Top of Input material

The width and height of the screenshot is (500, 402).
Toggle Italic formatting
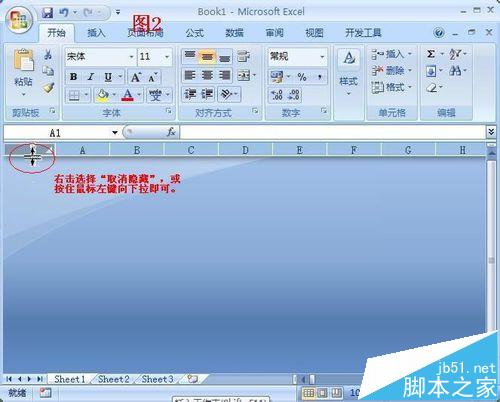(90, 77)

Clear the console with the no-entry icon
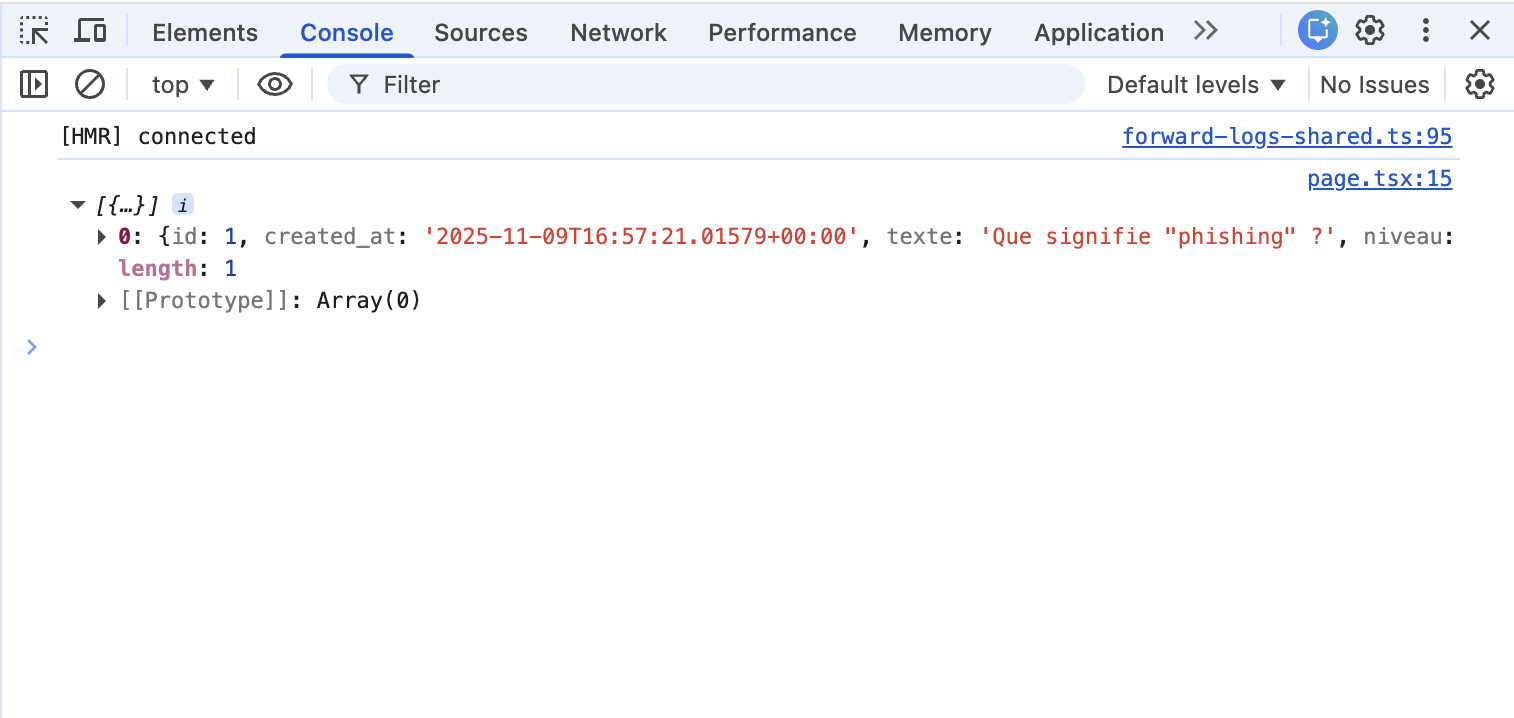pyautogui.click(x=90, y=84)
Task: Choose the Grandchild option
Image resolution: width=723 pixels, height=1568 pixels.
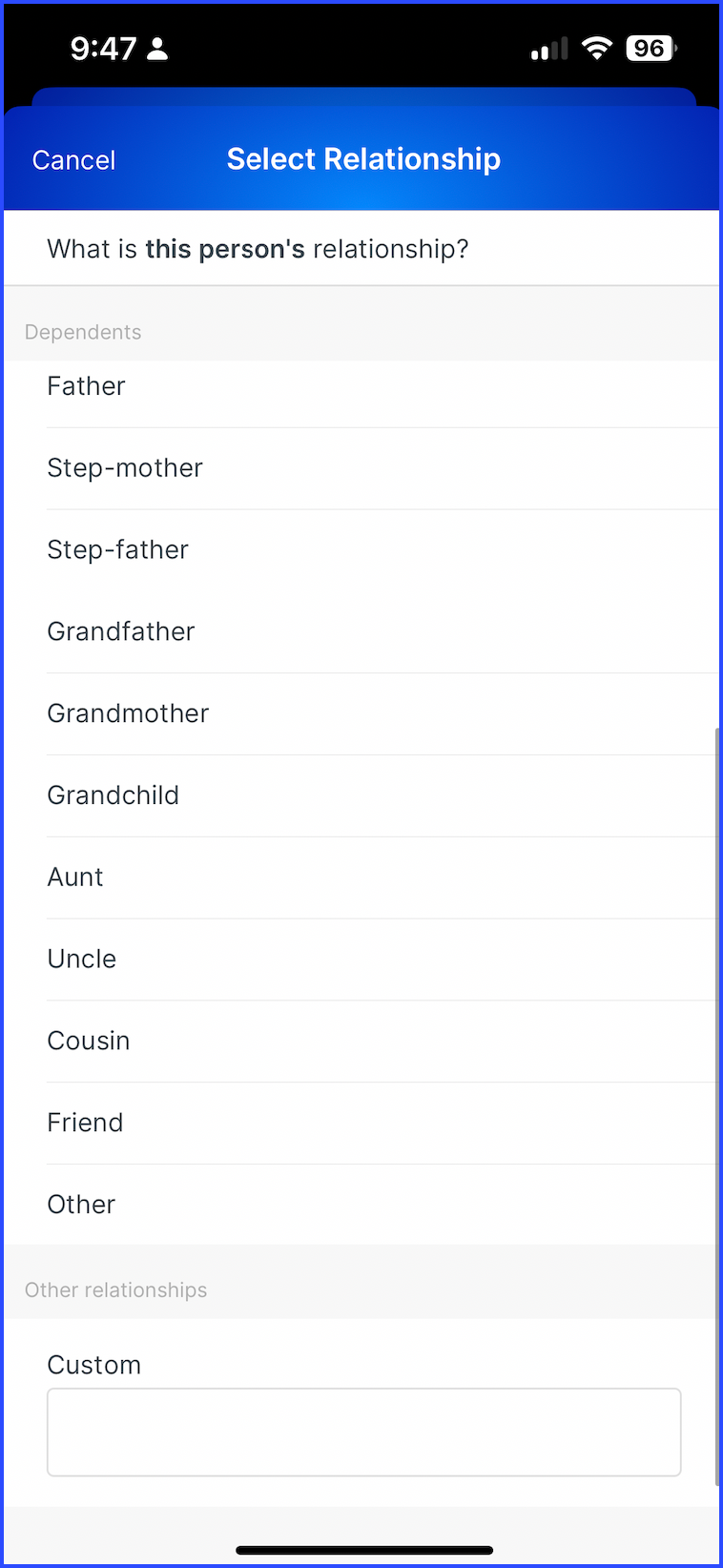Action: [362, 796]
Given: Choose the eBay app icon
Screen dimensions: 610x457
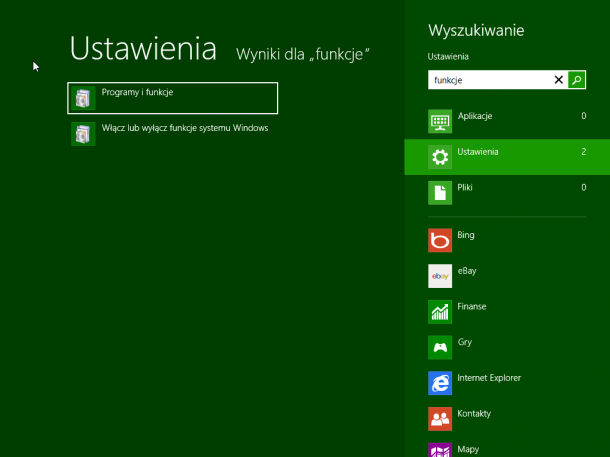Looking at the screenshot, I should tap(440, 276).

Bottom of Input material

> Assignment:
Begin at the line with "Toggle Italic formatting" and retype exactly every line through the last one of the entries above, both included, and nothing more; pictures stay out.

> Answer to the problem:
Toggle Italic formatting
(90, 77)

Clear the console with the no-entry icon
pyautogui.click(x=90, y=84)
Task: Choose the Grandchild option
Image resolution: width=723 pixels, height=1568 pixels.
Action: [362, 796]
Given: Choose the eBay app icon
Screen dimensions: 610x457
Looking at the screenshot, I should tap(440, 276).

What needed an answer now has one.